O exemplo da Rede de Museus
As boas e longas experiências de outros países europeus podem seguramente ajudar-nos, mas vale a pena atentar no caso da nossa Rede Portuguesa de Museus (RPM) para - salvaguardadas todas as diferenças - colhermos algumas boas sugestões. A RPM (inicialmente uma estrutura de projecto e só com a recente Lei dos Museus integrada formalmente no Instituto Português de Museus) foi criada como um "núcleo operacional" para promover nos museus nacionais, municipais ou outros, um conjunto de valências que vão desde a requalificação física e de funcionamento, a uma dimensão imaterial de estímulo à comunicação, à articulação institucional, à "promoção do rigor e do profissionalismo" etc. Podem aderir à RPM museus que preencham algumas condições consideradas básicas, e os que aderem têm (ou podem ter) apoios na divulgação, na formação, no acesso a informação e a meios úteis para consolidação do seu funcionamento e o alargamento das actividades. O estímulo é, portanto, forte e o esforço feito por muitos municípios e directores de museus para a "entrada" na Rede, a maior prova da sua importância.
Uma Rede activa e operacionalA esta luz imaginemos então uma nova Rede Portuguesa de Teatros (RPT): uma estrutura destinada a incentivar a articulação entre teatros, a circulação de informação, a divulgação, a criação de redes de programação e difusão, a integração de teatros - mas também de criadores, de programadores, de gestores culturais - em redes internacionais, o estímulo a intercâmbios de formação, de troca de informações e experiências, enfim, de toda a panóplia de iniciativas de que os teatros contemporâneos precisam para solidificar e desenvolver a sua actividade, e que não significam, em grande parte, dinheiro mas coordenação, articulação, estímulo.

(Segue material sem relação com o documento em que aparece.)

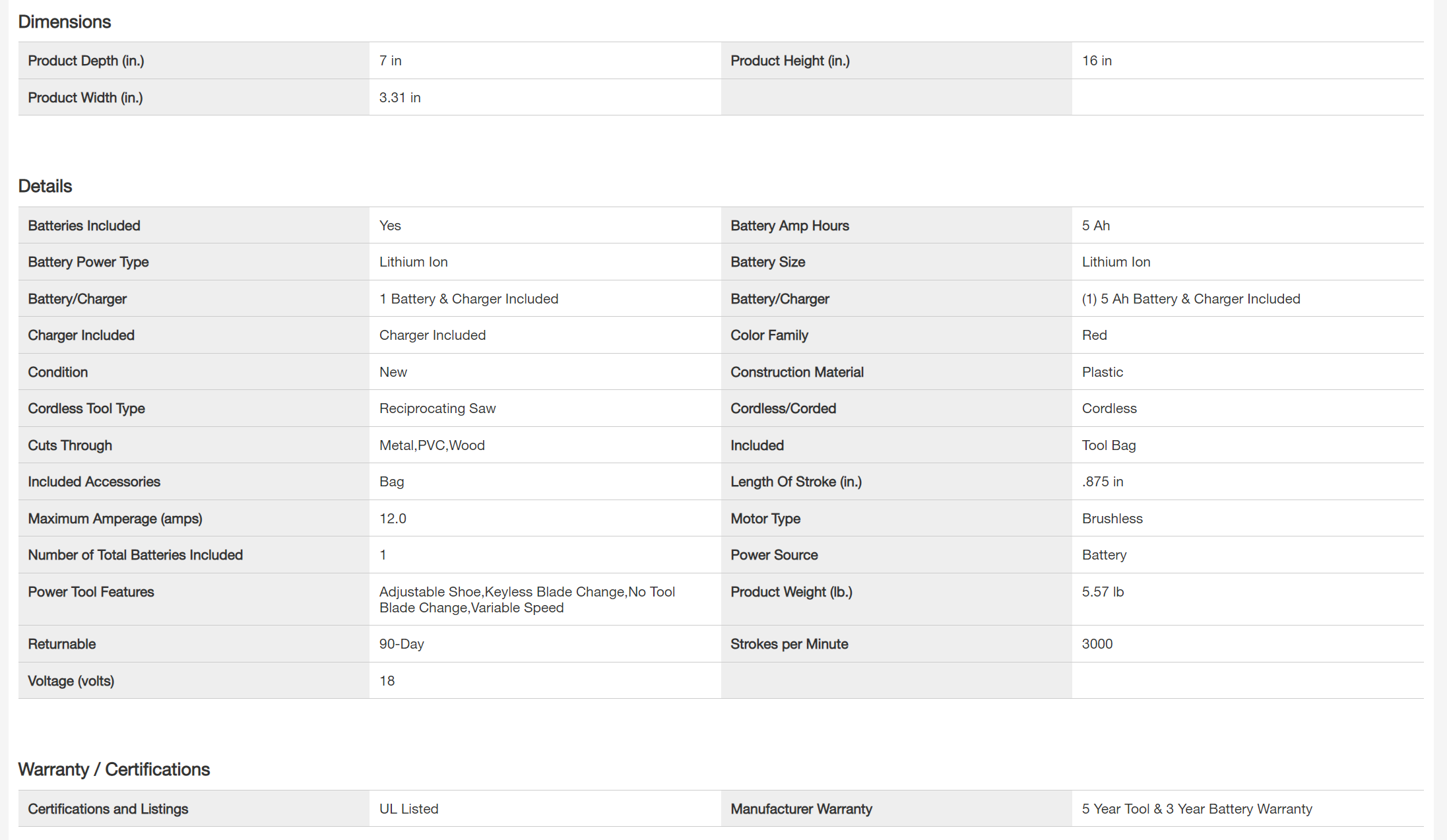Click the Dimensions section heading
1447x840 pixels.
coord(64,22)
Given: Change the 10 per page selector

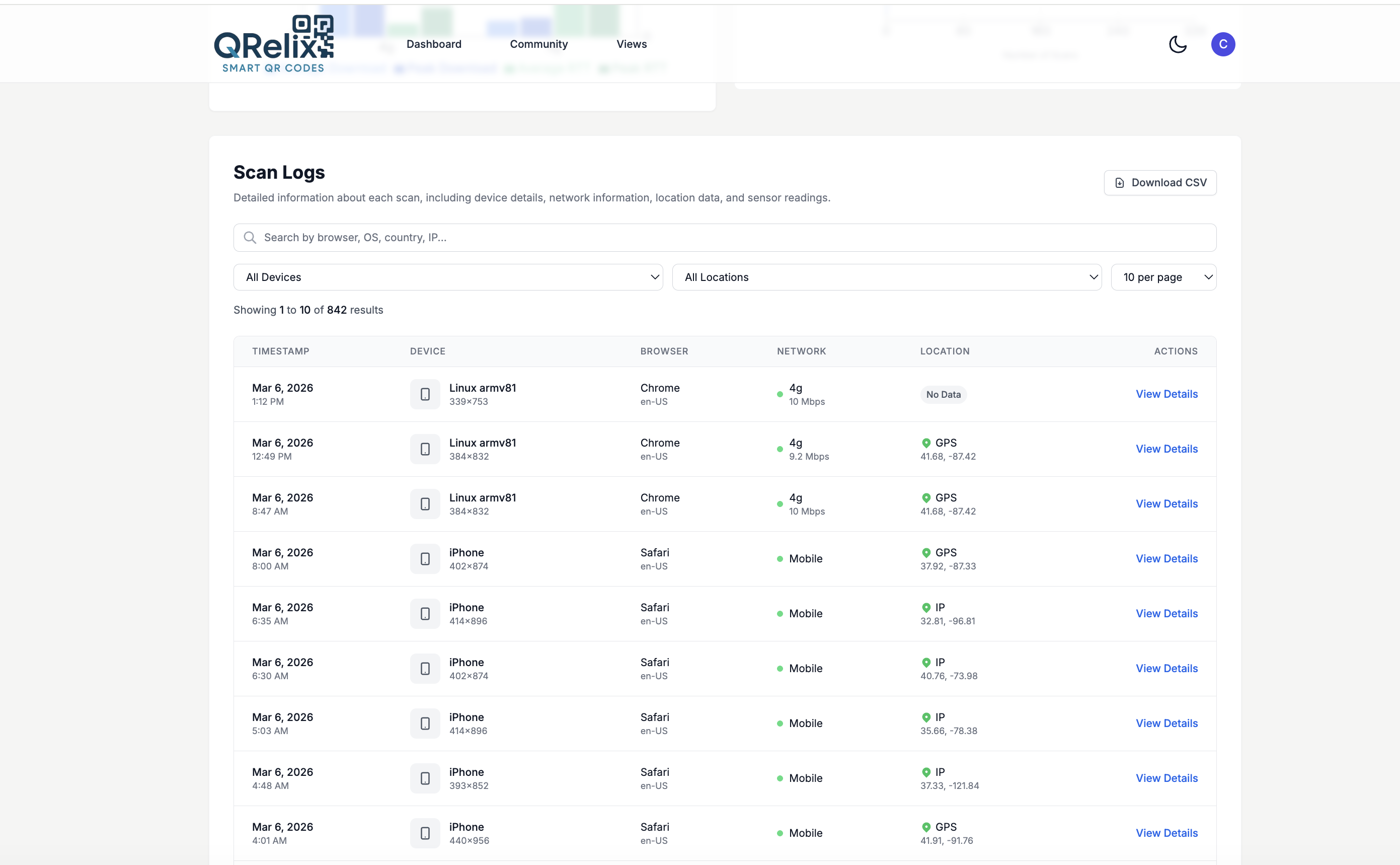Looking at the screenshot, I should click(x=1163, y=277).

Ponto essencial, a adesão à RPT não poderia ser limitada aos teatros que usufruíram de apoios do POC, mas limitada sim ao preenchimento de algumas valências básicas de funcionamento. Por exemplo, a existência de uma direcção artística independente, de uma equipa mínima, de programação e divulgação regulares, de autonomia administrativa e orçamento próprio parecem ser exigências essenciais, básicas, para que os teatros possam responder de forma consequente ao que uma RPT lhes poderia oferecer.
A cada um, depois, as suas opções artísticas, o aderir ou não a outras redes trilhando o seu caminho na oferta cultural e na conquista de públicos. Mas a RPT tornar-se-ia seguramente um estímulo poderoso para que as autarquias olhassem com um respeito acrescido para os seus recintos culturais, que foram proliferando um pouco por todo o lado, vezes demais sem as condições mínimas para cumprirem a sua suposta missão, vezes de mais ao sabor de lógicas de "chave na mão", sem estratégia nem futuro.

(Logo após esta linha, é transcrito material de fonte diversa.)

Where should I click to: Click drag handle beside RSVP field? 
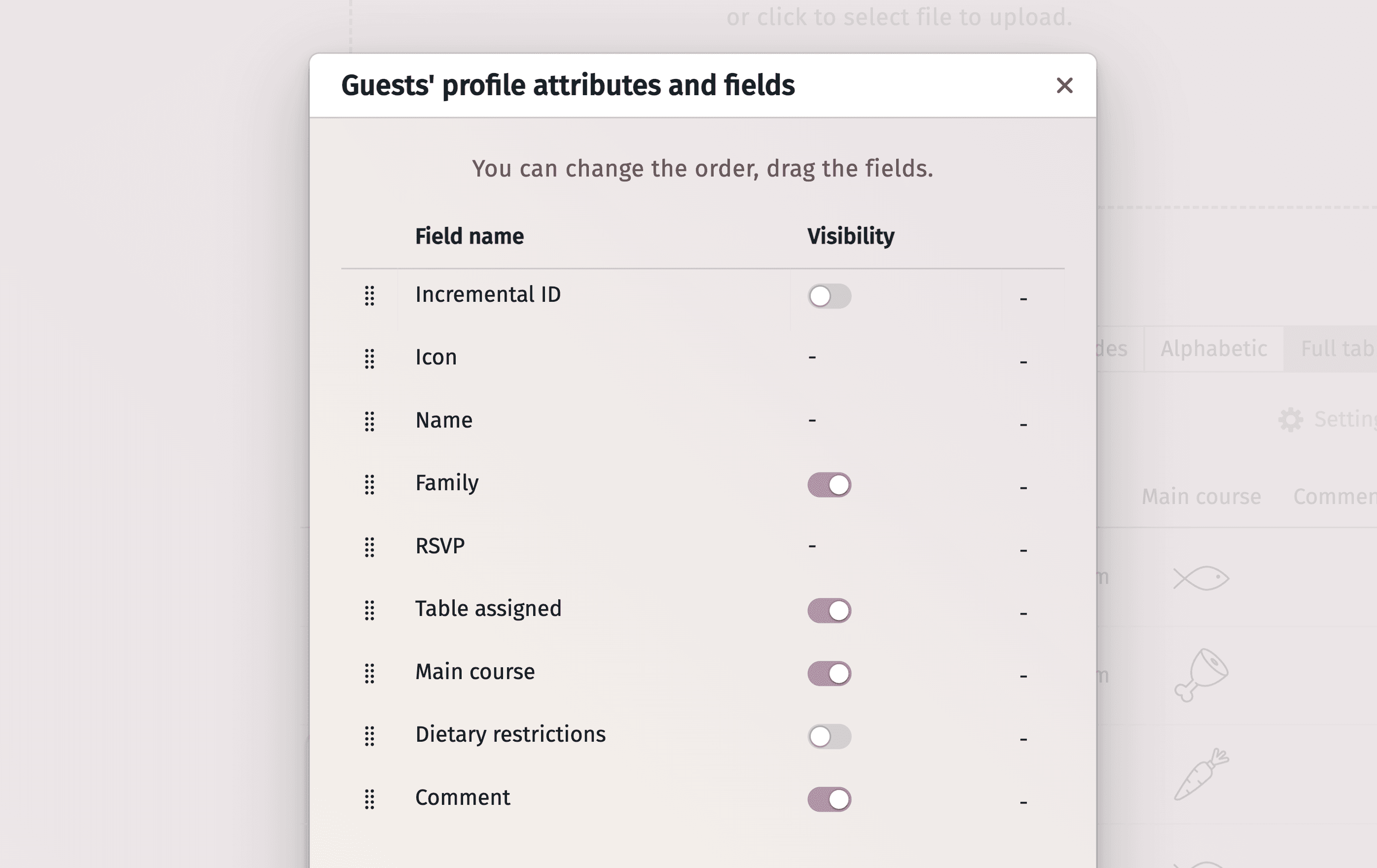pyautogui.click(x=369, y=547)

É que, não é demais repeti-lo, os muitos tTeatros que existem em Portugal são realidades muito díspares, que vão desde estruturas autónomas e dinâmicas a meros departamentos de uma divisão municipal, sem equipamento adequado, sem orçamento, sem direcção artística, sem carreiras definidas, sem verdadeira hipótese de cumprirem o que podemos imaginar como a "missão" básica de qualquer pequeno ou grande teatro.
Não podemos esquecer que a requalificação física continua a ser muito necessária, mesmo em capitais de distrito (até para emendar erros decorrentes de projectos feitos sem uma sólida assessoria técnico-artística). Mas é urgente que nesta área os apoios sejam atribuídos com uma grande exigência na criação de condições para o funcionamento consistente dos teatros. O recente episódio com a direcção artística do Teatro Aveirense serve como ilustração negativa desta necessidade.
Naturalmente é uma iniciativa que só se pode imaginar como partindo do Ministério da Cultura (mesmo se articulada com as CCDR, que deverão ganhar uma acrescida importância no âmbito do próximo QREN que virá substituir o actual QCA III) um conceito de Rede activa, operacional, adequada a uma nova ambição no funcionamento do tecido artístico e ao reforço da sua competitividade. Uma Rede que contribua decisamente para tirarmos todas as consequências positivas dessa admirável oportunidade que é existir já, de norte a sul, uma malha de equipamentos que podem ajudar a mudar o panorama cultural nas artes do espectáculo.